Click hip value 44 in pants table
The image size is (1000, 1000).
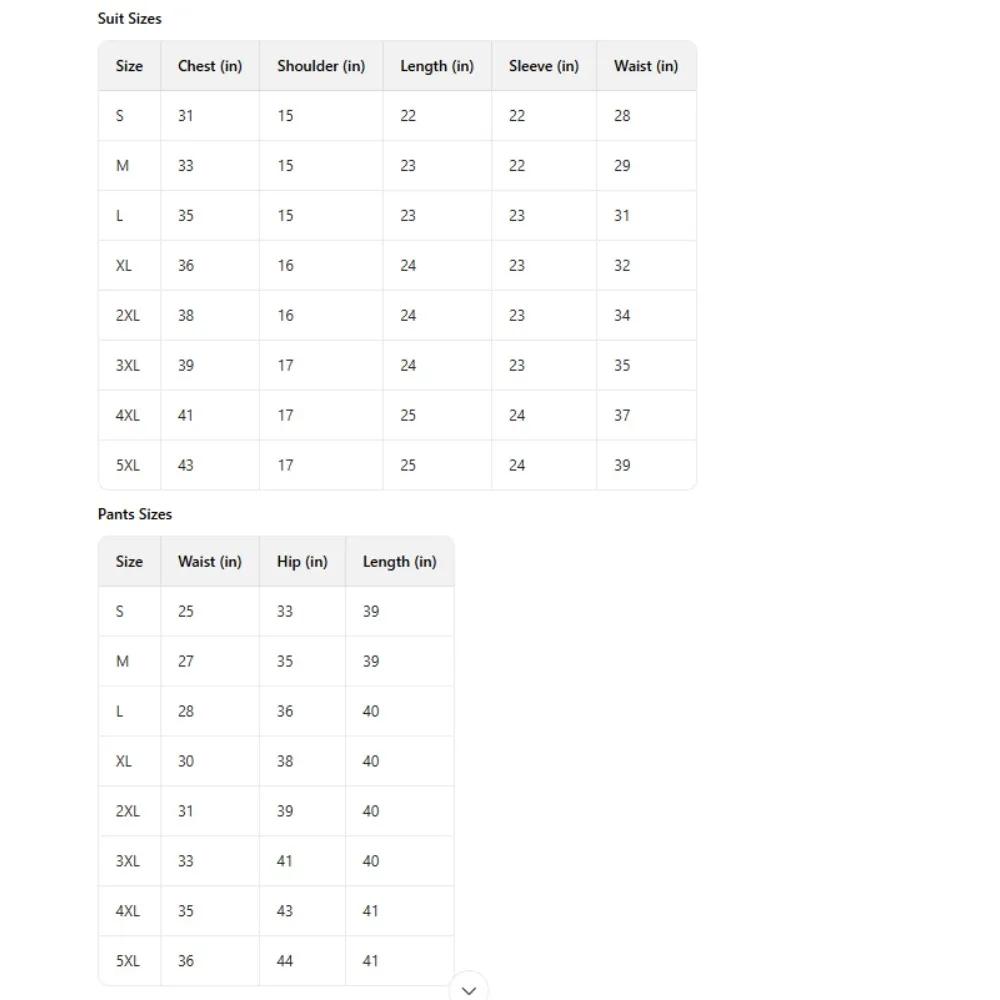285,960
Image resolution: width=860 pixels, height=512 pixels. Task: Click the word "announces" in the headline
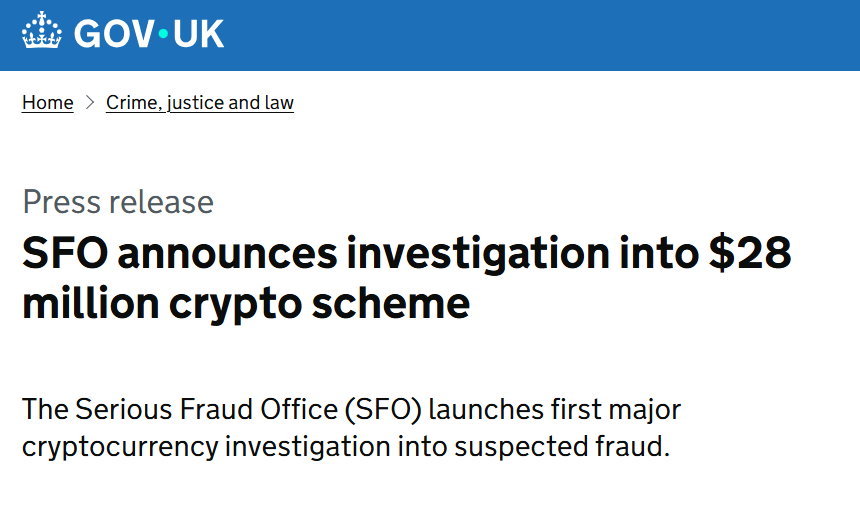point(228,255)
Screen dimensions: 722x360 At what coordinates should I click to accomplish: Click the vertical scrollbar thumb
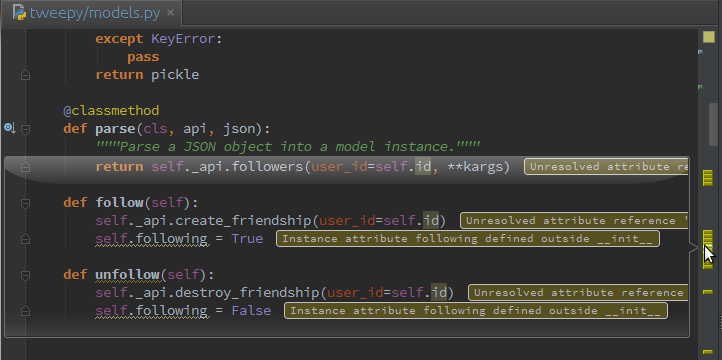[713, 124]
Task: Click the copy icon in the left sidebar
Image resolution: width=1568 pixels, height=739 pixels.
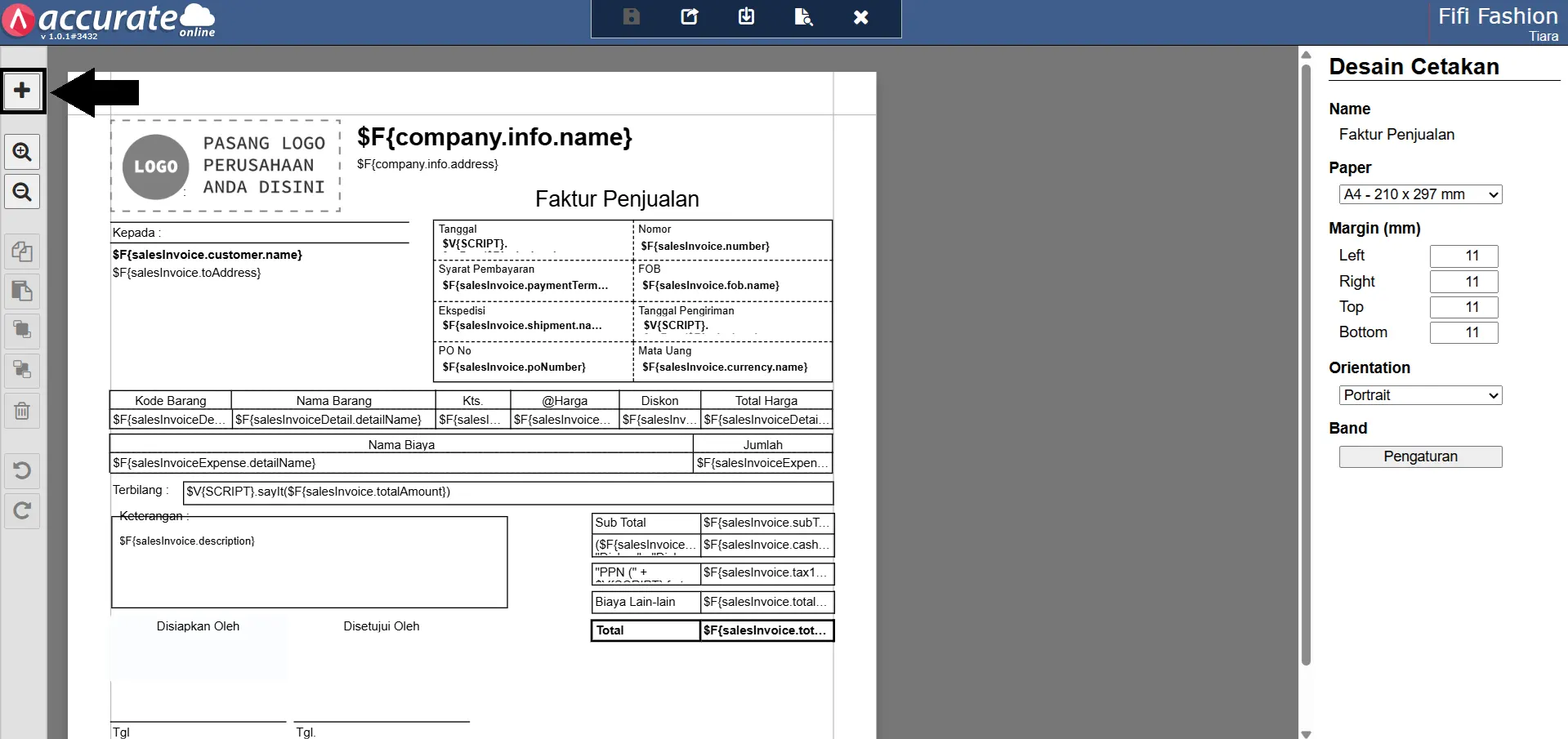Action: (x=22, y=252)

= = = =

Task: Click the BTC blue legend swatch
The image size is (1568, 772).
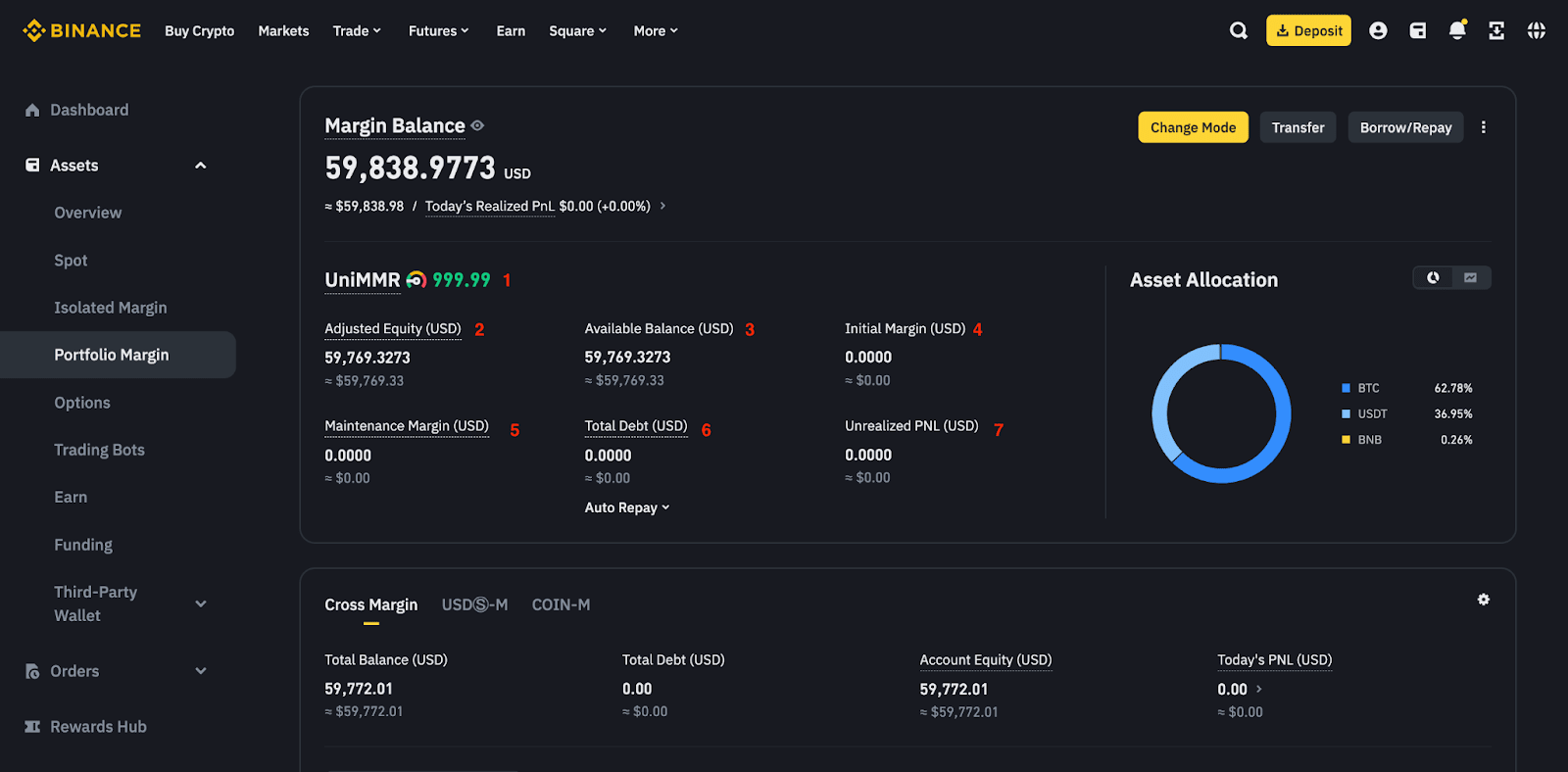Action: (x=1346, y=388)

= = = =

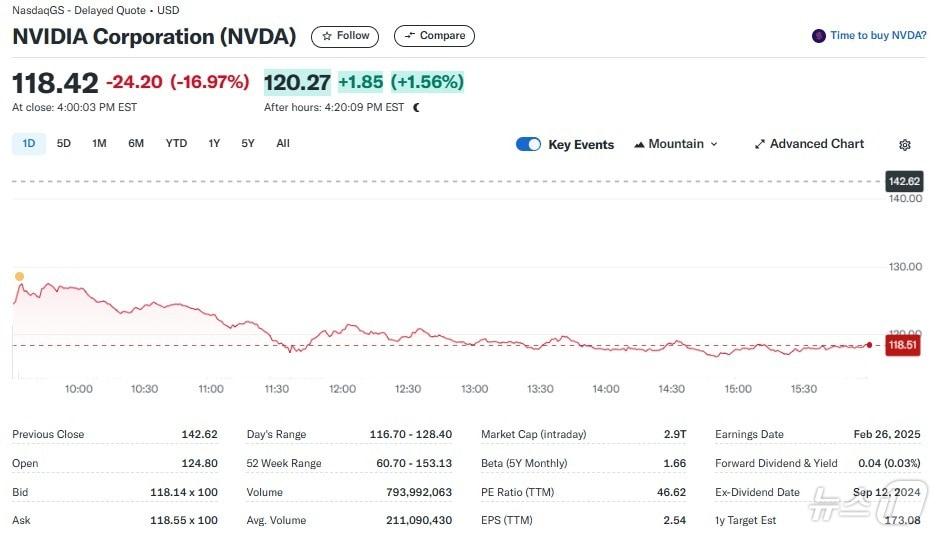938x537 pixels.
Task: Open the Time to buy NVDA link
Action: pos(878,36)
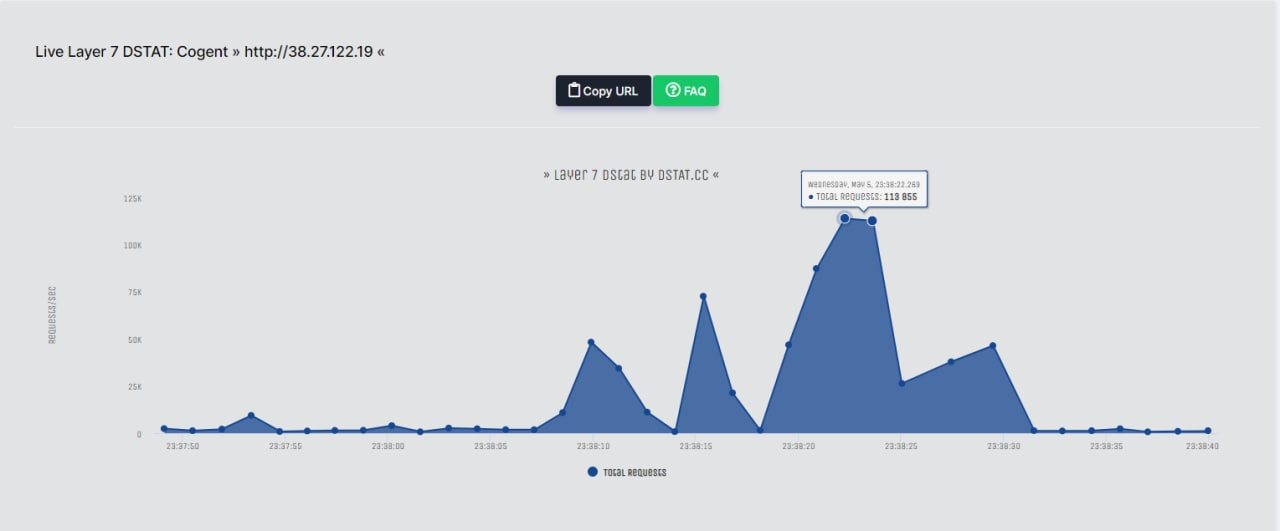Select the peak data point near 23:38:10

= = = =

Required task:
Could you replace "copy icon" with "trash icon" in the records, starting at the line that has "Task: Click the copy icon in the left sidebar" and stopping after the line that has "Action: (x=22, y=252)", with everything else unchanged and the pictures left out?

Written answer:
Task: Click the trash icon in the left sidebar
Image resolution: width=1568 pixels, height=739 pixels.
Action: (x=22, y=252)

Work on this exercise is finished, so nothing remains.